Digitizing each aspect of the healthcare industry requires time and space for growth, adoption and evolution before truly taking root. While it could be another two or three years before big data really gets its legs, decisions that healthcare providers make now about the collection, storage and analysis of data will affect their ability to harness the power of big data in the long term.
Big data defined
Many people tell me that even after reading a number of articles on the subject of big data, they walk away uncertain of what the term really means, as there seem to be many interpretations and nuances. My definition of big data is fairly straightforward: It's scalable, streaming data in many forms (structured, unstructured, text, multimedia, etc.) that can be accessed for real-time decision making. Big data also refers to the next evolution of how we can capture, absorb and interpret vast amounts of data accurately and efficiently. Historically, hospitals owned the majority of this clinical and financial data. Unfortunately, much of it was siloed and still required manual processes and a team of analysts to meaningfully tie it together. Moreover, even with that, we didn't have a complete picture of the patient, because anything that happened outside the walls of the hospital was often not fully reflected in the data.

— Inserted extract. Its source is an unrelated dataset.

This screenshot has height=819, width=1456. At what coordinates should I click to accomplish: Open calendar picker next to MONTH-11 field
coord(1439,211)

As more electronic health record platforms come online (more than half of all physicians in the U.S. now use EHRs), we can tap into patient data from providers outside the walls of the hospital. We need only look at the number of times we seek health services outside of the hospital to understand how much additional, relevant data this will yield. The integration of data from new sources, coupled with the promise of big data, should work together to reduce healthcare costs and provide a more transparent and patient-centered ecosystem.

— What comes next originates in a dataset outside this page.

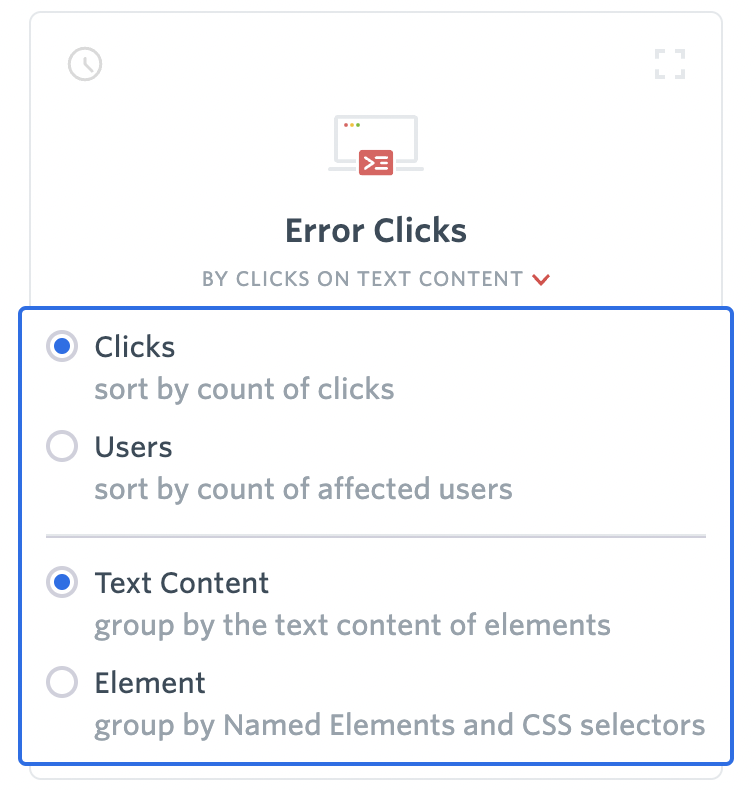Choose the 'Text Content' option label
This screenshot has height=790, width=756.
[182, 583]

Population health management
Currently, healthcare resembles a large block of Swiss cheese, with continuity in some places and large holes in others. Patients go from primary care physicians to specialists to the hospital — and those providers may or may not be communicating in real time, if at all. To manage the health of these individuals, you need to connect all providers, including the patient's pharmacy and their local urgent care center. Only then can you begin to meaningfully discuss applications to broader patient populations. Big data's core underpinnings are efficiency and low cost, allowing you to connect with and assimilate quickly all clinical and claims data from primary and secondary care providers, large hospital institutions, payer organizations and others.

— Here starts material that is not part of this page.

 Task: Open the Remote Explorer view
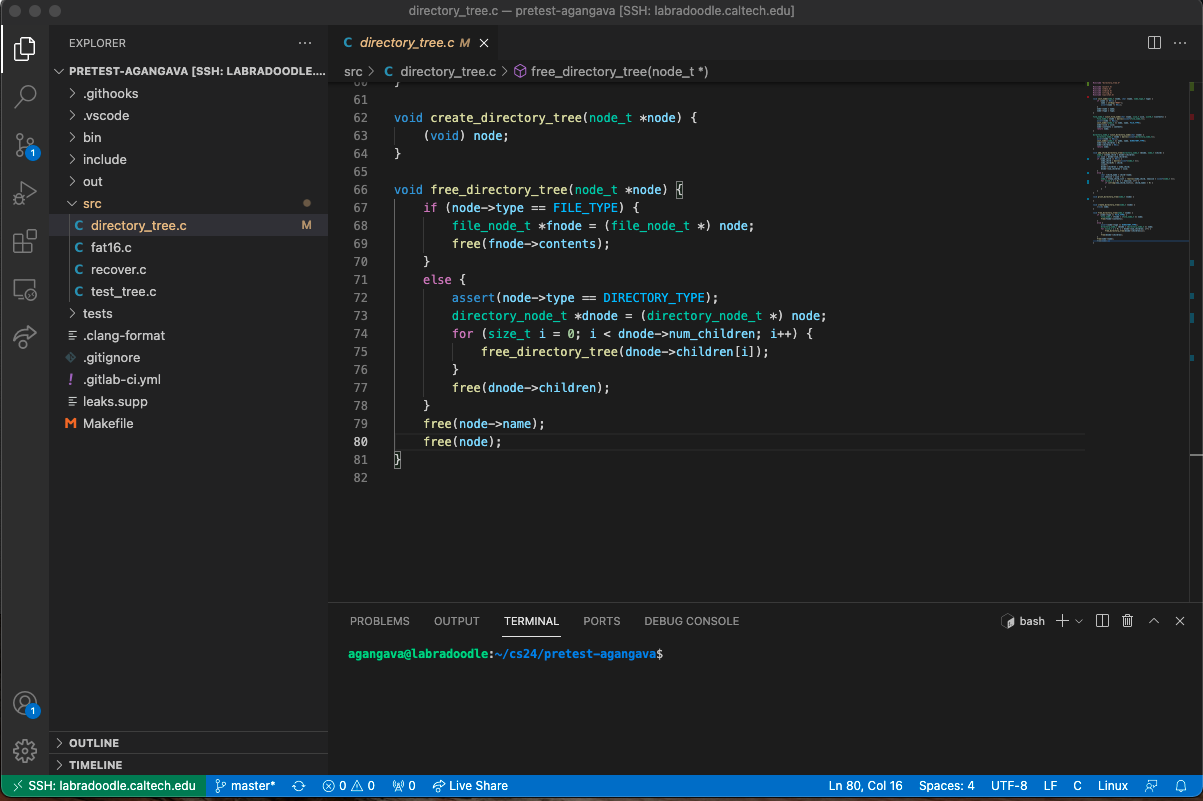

As an example, let's consider a group of patients with diabetes. There are a number of established best practices to ensure compliance with evidence-based standards for this condition. The only way to discover who's compliant and who's not is to look at every possible source of patient data for the presence or absence of these practices, such as the A1C test. Ideally, you would see that the test was performed and receive results within the patient's medical record. If you don't see it there, it may be linked to the test results from a national laboratory or within that patient's claims data. Regardless of where you find the information, the key is to have an information source that consistently provides clinical and claims data, in real-time, at the point of care, within the clinician's workflow. Having this information available avoids duplication of services and allows you to move on to the next step in the treatment plan. Done consistently, this type of widespread action across patient populations can improve quality of care while also driving down costs.
This is the ideal, of course — to be able to do this, and do it widely. The question is how long it will take. In the past, providers were like islands, and those islands didn't talk to each other. (And if they did, they talked via facsimile — I know, scary.) With the continued adoption of EHRs and more widespread health information exchange, we're building better bridges between these islands and facilitating more efficient and effective communication. Every piece of data counts. We may never get to 100 percent of every patient's clinical and claims information, but even getting to 50, 60 or 70 percent is a vast improvement over where we were even a decade ago.
Aggregation
One reality check: Clinicians are on data overload. Healthcare IT professionals want to give clinicians the tools they need to be successful rather than larger amounts of data "as is." Gathering the data is only step one. It's about collecting, de-duplicating, parsing and sorting the data, then building systems that can aggregate and extrapolate the most valuable, targeted information needed to provide quality patient care.
These aggregated systems are not likely to be driven by physician offices or even hospital systems. Most likely, they will come from another entity. And that's why you see the push from the Office of the National Coordinator and other entities to get health information exchanges in place. HIEs amass vast amounts of data across a number of provider organizations. With the data aggregated, there's an opportunity to develop algorithms for analyzing the data and providing value-added information to providers — whether they are managing an individual patient at the point of care or analyzing specific patient populations to identify outliers in need of intervention. Decisions you make today on EHRs, HIEs and strategic organizational alignments will have a significant impact on how well positioned you are to take advantage of what lies ahead.
Ultimately, what big data will represent is the ability to efficiently aggregate data, filter it, synthesize it, translate it into a common vocabulary and route it to where it needs to go to accomplish the goals of improved health and lower costs. The more providers do now to secure a solid foundation for data aggregation, the more they will thrive in the era of big data, making a real and measurable impact on patient outcomes and the sustainability of their organizations.